What this task involves - Restate every record exactly as it is written, while omitting the pictures it holds.

Available data -

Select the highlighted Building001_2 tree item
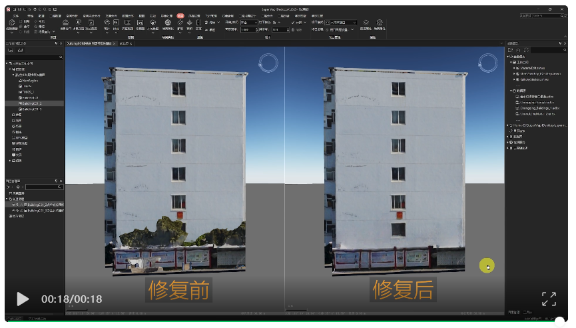576x328 pixels. click(x=31, y=103)
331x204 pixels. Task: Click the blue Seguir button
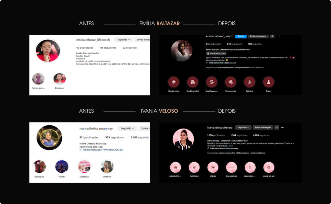[x=241, y=36]
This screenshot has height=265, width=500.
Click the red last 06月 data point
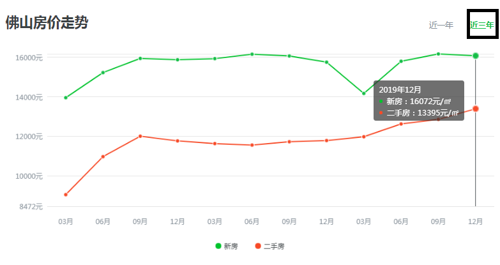point(401,124)
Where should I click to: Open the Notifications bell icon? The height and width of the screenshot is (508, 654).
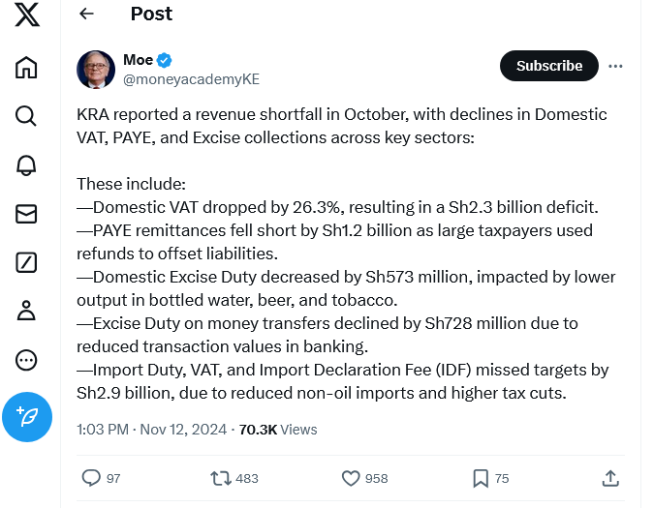pyautogui.click(x=26, y=165)
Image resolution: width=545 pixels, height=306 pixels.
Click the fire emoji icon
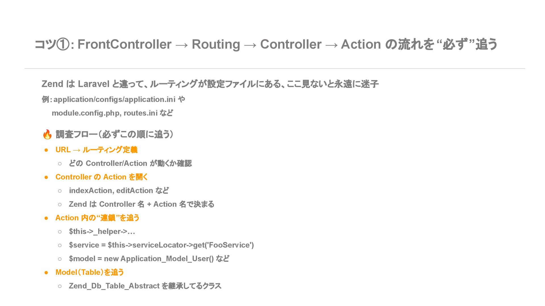(47, 134)
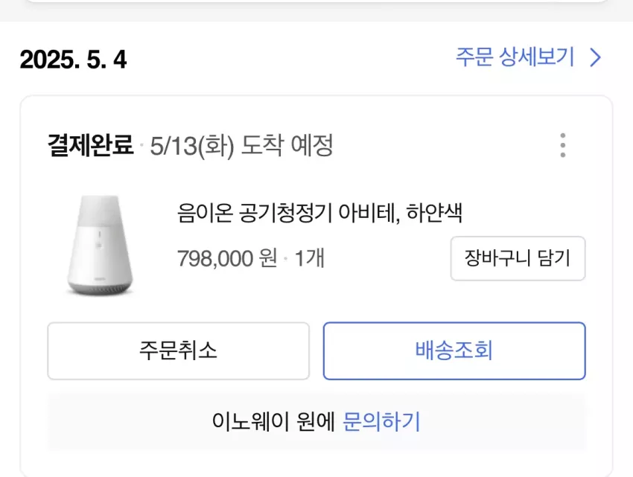Click the 1개 quantity label
Image resolution: width=633 pixels, height=477 pixels.
309,258
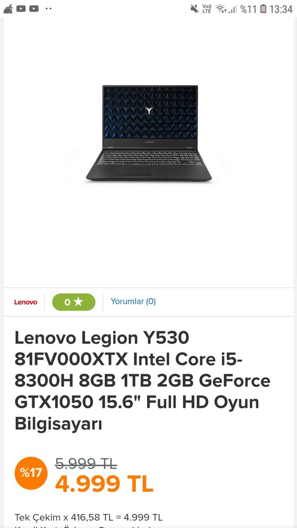Tap the leftmost YouTube notification icon

pos(21,9)
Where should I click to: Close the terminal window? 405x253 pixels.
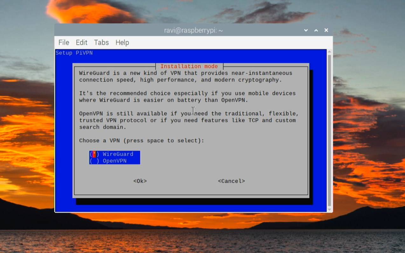(x=326, y=30)
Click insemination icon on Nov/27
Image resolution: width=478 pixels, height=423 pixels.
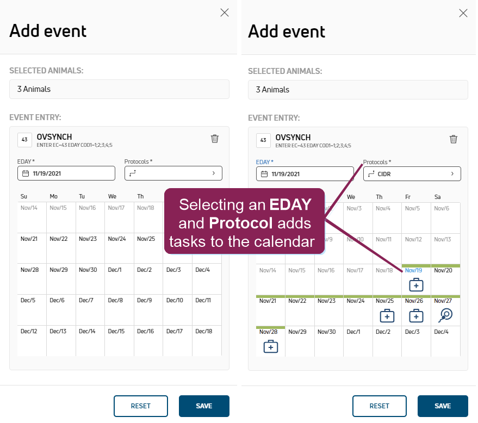pyautogui.click(x=445, y=315)
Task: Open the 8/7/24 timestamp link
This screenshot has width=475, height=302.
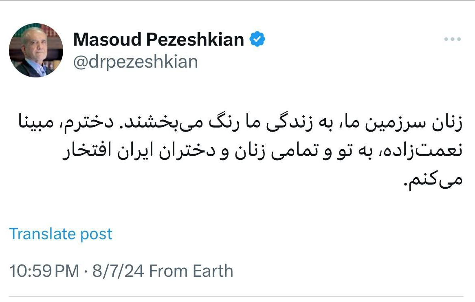Action: coord(118,270)
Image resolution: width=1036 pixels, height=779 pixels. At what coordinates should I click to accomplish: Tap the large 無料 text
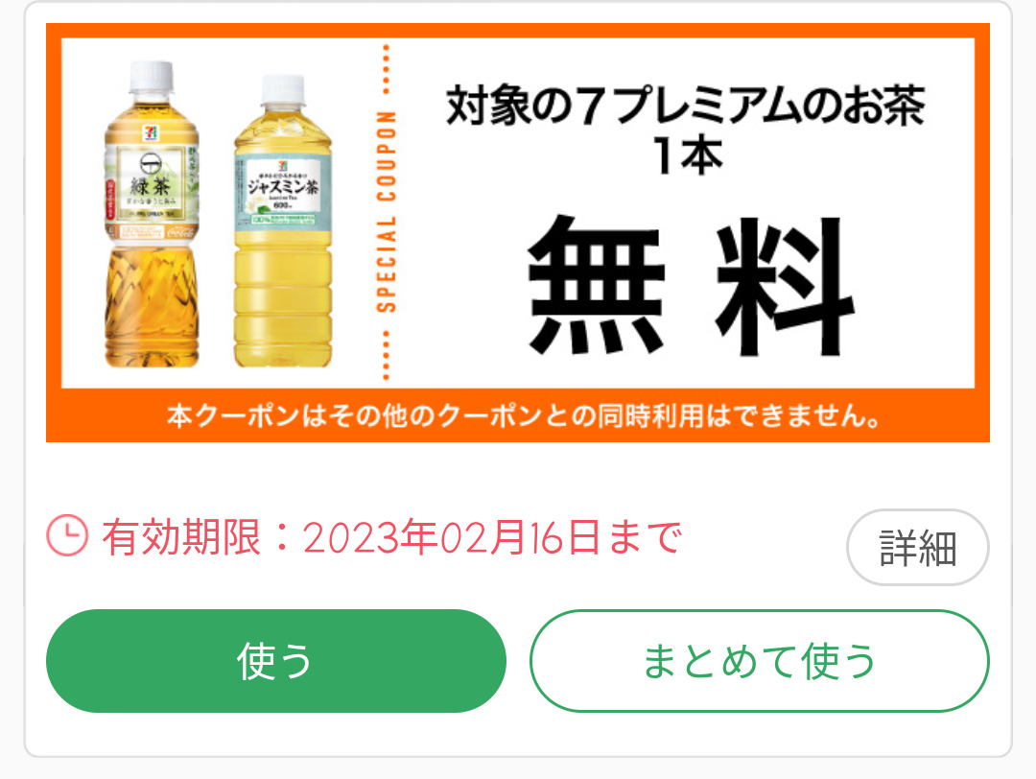point(690,286)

Completed task -
Select the highlighted Building001_2 tree item
576x328 pixels. click(x=31, y=103)
331x204 pixels. Task: Click the blue Seguir button
[x=241, y=36]
This screenshot has height=265, width=500.
Click the red last 06月 data point
point(401,124)
Where should I click to: Open the Notifications bell icon? The height and width of the screenshot is (508, 654).
pyautogui.click(x=26, y=165)
Image resolution: width=545 pixels, height=306 pixels.
Click the fire emoji icon
(47, 134)
Click the 1개 quantity label
Image resolution: width=633 pixels, height=477 pixels.
309,258
Tap the leftmost YouTube notification icon

pos(21,9)
Where should I click to: Close the terminal window? 405x253 pixels.
(x=326, y=30)
Click insemination icon on Nov/27
Image resolution: width=478 pixels, height=423 pixels.
pyautogui.click(x=445, y=315)
Task: Open the 8/7/24 timestamp link
This screenshot has width=475, height=302.
Action: coord(118,270)
Image resolution: width=1036 pixels, height=779 pixels. At what coordinates should I click to accomplish: Tap the large 無料 text
point(690,286)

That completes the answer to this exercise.